Immunisation is a way of protecting against serious diseases. Once we have been immunised our bodies are able to fight those diseases more effectively if we come into contact with them.

Why does your baby need immunisation?

Our bodies have a natural defence system against disease. This is called immune system. The immune system produces substances called antibodies which usually fight off infection and prevent disease. However, there are some diseases which damage the health, therefore, immunisations are given to strengthen the child’s immune system to fight with those diseases if they come into contact with them.

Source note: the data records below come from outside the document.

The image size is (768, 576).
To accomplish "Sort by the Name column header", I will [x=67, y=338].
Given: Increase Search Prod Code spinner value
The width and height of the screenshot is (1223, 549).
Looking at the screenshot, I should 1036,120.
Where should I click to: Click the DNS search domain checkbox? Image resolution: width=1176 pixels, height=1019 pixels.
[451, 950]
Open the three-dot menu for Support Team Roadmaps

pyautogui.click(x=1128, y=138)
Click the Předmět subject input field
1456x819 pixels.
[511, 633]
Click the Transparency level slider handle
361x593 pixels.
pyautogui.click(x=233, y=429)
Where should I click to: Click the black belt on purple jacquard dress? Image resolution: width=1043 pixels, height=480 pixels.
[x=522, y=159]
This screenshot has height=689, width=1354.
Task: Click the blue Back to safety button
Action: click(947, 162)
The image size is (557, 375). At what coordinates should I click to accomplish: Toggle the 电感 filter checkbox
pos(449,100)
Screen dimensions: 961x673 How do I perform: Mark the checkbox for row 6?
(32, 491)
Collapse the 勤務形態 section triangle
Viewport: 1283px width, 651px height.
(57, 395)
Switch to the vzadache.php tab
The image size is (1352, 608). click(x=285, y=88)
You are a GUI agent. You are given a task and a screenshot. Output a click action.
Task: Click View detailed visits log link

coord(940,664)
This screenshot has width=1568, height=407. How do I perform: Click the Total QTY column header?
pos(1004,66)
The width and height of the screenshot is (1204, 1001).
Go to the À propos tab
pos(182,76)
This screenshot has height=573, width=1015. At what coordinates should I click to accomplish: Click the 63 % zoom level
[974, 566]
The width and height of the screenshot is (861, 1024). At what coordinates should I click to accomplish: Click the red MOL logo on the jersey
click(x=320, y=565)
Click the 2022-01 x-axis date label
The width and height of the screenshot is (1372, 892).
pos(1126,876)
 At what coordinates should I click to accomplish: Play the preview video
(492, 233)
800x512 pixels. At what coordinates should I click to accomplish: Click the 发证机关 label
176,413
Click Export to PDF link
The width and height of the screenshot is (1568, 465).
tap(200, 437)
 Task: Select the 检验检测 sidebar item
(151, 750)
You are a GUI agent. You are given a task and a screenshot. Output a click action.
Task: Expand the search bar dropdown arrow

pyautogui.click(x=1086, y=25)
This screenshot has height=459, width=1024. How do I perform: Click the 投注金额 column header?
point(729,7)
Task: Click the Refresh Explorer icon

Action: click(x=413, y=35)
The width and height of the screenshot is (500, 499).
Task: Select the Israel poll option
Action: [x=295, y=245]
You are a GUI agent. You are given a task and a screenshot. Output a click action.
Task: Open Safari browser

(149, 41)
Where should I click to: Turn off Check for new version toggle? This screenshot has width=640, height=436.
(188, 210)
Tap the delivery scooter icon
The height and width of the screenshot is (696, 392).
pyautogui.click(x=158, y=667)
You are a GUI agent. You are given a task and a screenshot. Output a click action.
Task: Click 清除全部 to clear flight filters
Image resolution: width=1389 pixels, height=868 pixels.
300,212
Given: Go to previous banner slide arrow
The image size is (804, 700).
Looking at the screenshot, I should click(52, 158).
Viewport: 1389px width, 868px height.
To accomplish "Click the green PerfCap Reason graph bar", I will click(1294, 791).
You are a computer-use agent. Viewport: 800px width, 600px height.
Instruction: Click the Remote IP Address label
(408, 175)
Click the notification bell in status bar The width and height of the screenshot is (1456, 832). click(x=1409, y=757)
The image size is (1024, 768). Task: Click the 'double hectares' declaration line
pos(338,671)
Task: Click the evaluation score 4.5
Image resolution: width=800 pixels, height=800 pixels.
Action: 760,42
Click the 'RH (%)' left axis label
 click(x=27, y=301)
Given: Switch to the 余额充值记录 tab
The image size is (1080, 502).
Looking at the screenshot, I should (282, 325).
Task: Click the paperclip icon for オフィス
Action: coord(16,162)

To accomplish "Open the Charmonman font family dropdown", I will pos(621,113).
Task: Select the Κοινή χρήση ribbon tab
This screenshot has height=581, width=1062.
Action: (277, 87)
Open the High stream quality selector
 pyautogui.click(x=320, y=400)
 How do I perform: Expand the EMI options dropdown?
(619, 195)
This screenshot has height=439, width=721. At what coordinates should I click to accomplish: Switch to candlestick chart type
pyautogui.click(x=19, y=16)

When should my baby be immunised?

Kids are immunised as soon as they are born. The immunisation schedule as suggested by Indian Academy of Paediatrics can be seen by clicking here: Immunization Schedule

How does immunisation work?

Vaccines contain a small part of the bacterium or virus that causes a disease or tiny amount of chemicals that the bacterium produces. Vaccines work by causing the body’s immune system to make antibodies. If your child comes into contact with the infection, the antibodies will recognise it and be ready to protect him/her. Only because of vaccines many diseases have been eradicated from many parts of the world such as small pox and polio.

How do we know that vaccines are safe?

Before a vaccine is licensed, its safety and effectiveness have to be thoroughly tested. After they have been licensed, the safety of vaccines continues to be monitored. Any rare side effects can then be assessed further. Research from around the world shows that immunisation is the safest way to protect your child’s health.

How will my baby feel afterwards?

Some babies will have side effects such as redness or swelling where they have received vaccination, they may feel irritable, unwell or have fever. These can be taken care of by giving adequate pain and fever medications.

Are some babies allergic to vaccines?

Very rarely, children can have an allergic reaction soon after immunisation. There may be rash or itching affecting a part or all of body. Therefore, children should be observed after vaccination and in case it develops, doctor will be able to take care.

Why does my baby need more than 1 dose of vaccine?

Some immunisations have to be given more than once to build up your child’s immunity. For example, DTaP/HiB/IPV has to be given 3 times to provide full protection in babies. Booster doses are then given to top up the immunity later on in life to maintain long term protection. Is my child at equal risk even if I give him healthy food and good quality of living? Some vaccine preventable diseases spread via respiratory route like Measles, Pertussis and their attack rates are not affected by living standards or standards of sanitation which is close to 100%. Polio is caused by a virus which spreads easily where good sanitary practises don’t prevail yet there have been outbreaks in countries like Netherland, Finland and Israel where there isn’t any issue related to sanitation.

What are the reasons of not giving a vaccination on a particular day?

If your child has fever which is moderate to high grade or the child is irritable, its better to withhold immunisation for that particular day. Mild cough, cold flu like illness, mild diarrhoea doesn’t become a reason for not giving a vaccination on that particular date.

Are vaccinations given only by injectable route?

No, there are few vaccines which are given orally, the example being Oral Polio, Rotarix and Oral typhoid.

What is your travel advisory as far as vaccines are concerned?

There are some diseases pertaining to particular country, therefore, if someone is visiting that country a set of vaccinations are recommended. If travelling to Africa, yellow fever vaccine is recommended, before going for Haj pilgrimage, Meningococcal vaccine is recommended.